I went to a quick stop for some dark chocolate was a necessity.  I bought it, paying more for it than I had paid for my lunch at $1.69, and then walked back to the college the two blocks opening and eating it as I walked.  It melted in the packaging due to the heat as I walked. I ended up mostly sucking the melted goodness out of the package! 

That reminded me of the heat back in Kentucky when I was attending seminary there.  Karen and I one day had taken a cube of butter out of the freezer and placed it on a plate on the table, and then got the rest of dinner and brought that to the table. By the time we got back to the table moments later that frozen cube of butter had totally melted.  Welcome to humidity! 

There in Kansas I was one of the leaders for a four day retreat happening at Sterling College. The retreat was a Christian Ashram, a movement of retreating started by a missionary to India in the 1930s named E. Stanley Jones.  It is a powerful model that opens up the opportunity for the Lord to move in and through those gathered.
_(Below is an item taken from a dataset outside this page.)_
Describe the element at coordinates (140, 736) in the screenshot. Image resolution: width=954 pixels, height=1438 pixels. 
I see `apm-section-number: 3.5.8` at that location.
At every Christian Ashram I have been involved in for the past 38 years, I have seen God move powerfully. This was no exception.  Through prayer groups, preaching, teaching, times of joy and fellowship the way is opened up for God to touch those gathered and change lives.  
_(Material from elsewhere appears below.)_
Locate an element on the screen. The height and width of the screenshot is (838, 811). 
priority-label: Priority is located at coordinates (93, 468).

One element of this particular Ashram is the lay witness.  During this time different people shared about how Jesus had impacted and changed their lives, and kids did skits and sang songs. It was this joyous time of sharing in the beauty of what God is doing and how he works constantly. 

I was struck in this time that God is moving in ways unseen even at an event that is designated to make Him visible.  

Even though we were there to experience and celebrate the fact that Jesus is truly Lord, still, there were moments during the time that surprised us as we encountered God in ways unexpected.  For me, one of these was that brief encounter with Laura at Subway, and while on a walk, another day in conversation with a new friend at this gathering during which she could share her heart, and a third was when a group of us went to go sing hymns at a retirement home.  I stayed after we had sung, which was so enjoyed by the residents there, to play bingo. Seriously, I am big into a party! :-) There was a volunteer with a perpetual smile who had had polio as a child and therefore moved and spoke with great difficulty. She could have been home feeling sorry for herself, but instead, was serving others. She loved those residents, helped them, got them their special coffees or teas and laughed at their jokes. She was Jesus with skin on in that place.  It was beautiful to see.   

In life -- sometimes we look for really big, obvious signs that God is on the move, but perhaps it can be the simple, little things of life where we can look and encounter the goodness of God.  Certainly in the book of Esther we see God’s fingerprints in everything from a beauty pageant, to overhearing a conversation, to insomnia, to self sacrifice, to fasting, to celebration. God everywhere even when unnamed.  May God show up everywhere in your life as well.